In this as in other struggles, Communists should make clear that we favour a wide range of tactics - including walk-outs, sit-ins, strikes and occupations - provided they broaden and deepen the protest movement rather than narrow it.
We certainly won't listen to scare-mongering about smashed windows from those who supported the blitzing of Belgrade and Bagdad.
But protest, however militant, is only the first step. If the objective is to change government policy, and even to change the government itself, the mass movement has to be won to a clear alternative that itself points a strategic way forward.
That is why the People's Charter is so important for giving direction, coherence and cohesion to working class and popular campaigns. Party members and organisations must now plan how they can win broader support for the Charter and its joint initiatives with the Coalition of Resistance Against Cuts and Privatisation, beginning with the conference in London on Saturday, November 28.
This is also the period in which the labour movement must redouble its efforts to regain the Labour Party for progressive policies. At the moment, the new leadership of Ed Miliband is hampered by its failure to break cleanly with the discredited policies of New Labour, to wholeheartedly support public ownership, progressive taxation, the redistribution of wealth, trade union freedoms and an independent foreign and defence policy for Britain.

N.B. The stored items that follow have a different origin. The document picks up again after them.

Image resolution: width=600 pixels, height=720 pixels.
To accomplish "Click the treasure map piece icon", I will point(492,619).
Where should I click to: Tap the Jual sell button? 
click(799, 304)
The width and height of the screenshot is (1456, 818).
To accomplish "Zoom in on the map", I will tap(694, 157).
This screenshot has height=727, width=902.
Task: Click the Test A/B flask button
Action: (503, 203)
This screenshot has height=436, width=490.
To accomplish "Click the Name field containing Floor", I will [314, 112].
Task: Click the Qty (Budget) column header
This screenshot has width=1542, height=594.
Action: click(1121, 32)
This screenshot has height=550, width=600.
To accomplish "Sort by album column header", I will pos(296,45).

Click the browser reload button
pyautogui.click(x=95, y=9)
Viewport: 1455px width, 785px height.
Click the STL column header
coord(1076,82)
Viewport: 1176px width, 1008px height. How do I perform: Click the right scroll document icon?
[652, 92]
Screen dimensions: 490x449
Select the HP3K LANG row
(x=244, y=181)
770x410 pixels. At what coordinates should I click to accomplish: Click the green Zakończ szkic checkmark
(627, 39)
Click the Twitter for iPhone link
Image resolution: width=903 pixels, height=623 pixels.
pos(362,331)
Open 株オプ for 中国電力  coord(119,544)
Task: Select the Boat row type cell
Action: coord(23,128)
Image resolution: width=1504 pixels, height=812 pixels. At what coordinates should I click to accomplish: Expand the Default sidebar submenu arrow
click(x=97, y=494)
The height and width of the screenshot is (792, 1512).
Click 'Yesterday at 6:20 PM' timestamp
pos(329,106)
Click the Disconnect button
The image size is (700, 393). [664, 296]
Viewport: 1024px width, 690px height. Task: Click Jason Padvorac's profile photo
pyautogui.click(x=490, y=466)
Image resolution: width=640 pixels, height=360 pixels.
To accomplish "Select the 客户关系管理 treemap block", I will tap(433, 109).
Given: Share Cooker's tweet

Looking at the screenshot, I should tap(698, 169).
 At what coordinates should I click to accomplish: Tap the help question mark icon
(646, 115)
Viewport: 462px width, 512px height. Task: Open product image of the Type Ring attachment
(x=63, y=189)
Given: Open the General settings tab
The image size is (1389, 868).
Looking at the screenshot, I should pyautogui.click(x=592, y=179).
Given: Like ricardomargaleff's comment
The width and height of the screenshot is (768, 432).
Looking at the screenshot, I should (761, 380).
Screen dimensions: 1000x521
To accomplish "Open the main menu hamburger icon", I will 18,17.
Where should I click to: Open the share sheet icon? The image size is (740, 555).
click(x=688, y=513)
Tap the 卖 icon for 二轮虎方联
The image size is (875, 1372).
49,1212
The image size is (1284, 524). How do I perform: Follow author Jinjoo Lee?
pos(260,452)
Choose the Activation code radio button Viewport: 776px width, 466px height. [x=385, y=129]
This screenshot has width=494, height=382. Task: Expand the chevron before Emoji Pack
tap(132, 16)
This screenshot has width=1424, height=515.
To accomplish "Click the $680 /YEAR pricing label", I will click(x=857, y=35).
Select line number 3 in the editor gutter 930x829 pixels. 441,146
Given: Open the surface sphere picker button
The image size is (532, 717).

But general aspirations and declamations are not enough. The Communist Party must engage more systematically with its trade union and Labour Party allies to challenge and defeat the New Labour trend. Again, this work must be planned and led from within our EC and Political Committee.
But our party's 51st congress was also clear that horizons cannot be limited by the struggle in the Labour Party, however important that is. There are other significant forces on the left outside the Labour Party, in the labour movement, in the green, Welsh and Scottish national movements. We seek unity across the left, labour and progressive movements, while recognising that this will not always be possible in the case of many sectarian and ultra-left groups.
Comrades, we have agreed that the Communist Party's strategic programme, Britain's Road to Socialism, needs to be updated in the light of developments and experience. There is no need to try to polarise the party over what is only the first draft, even before most comrades have had the opportunity to read and discuss it. This EC has been given the responsibility of conducting that inner-party discussion, which should be undertaken in an open and comradely way, without any return to the superficial labels and caricatures that misinformed previous debates.
Nor should discussing the very serious questions raised in the first draft be treated as an academic exercise, separate from engagement in the struggle, to be postponed until later when the political temperature cools down. It is precisely now that the labour movement needs a sense of direction, the glimpse of a better future and some idea of how to get there.
The next two years will be a supreme test for the Communist Party. If we are of no great use to the working class as it faces an historic struggle to hold on to the gains of the 20th century, then we should drop any ambition to play a leading role in the revolutionary transformation of society.
This is no time for passengers on our Executive Committee. We need all EC members helping to take forward at least one specific aspect of party work in between meetings, and putting a high priority on supporting and mobilising for national Party and Morning Star events.
If we deepen our Marxist understanding of society, and display the qualities of tenacity, collective organisation, self-discipline and boldness that have characterised the Communist Party through much of its history, then we will earn that leading role. Together with our allies, through the mass mobilisation of the working class, through the fight for the Left-Wing Programme and popular sovereignty, we can put Britain on the road socialism.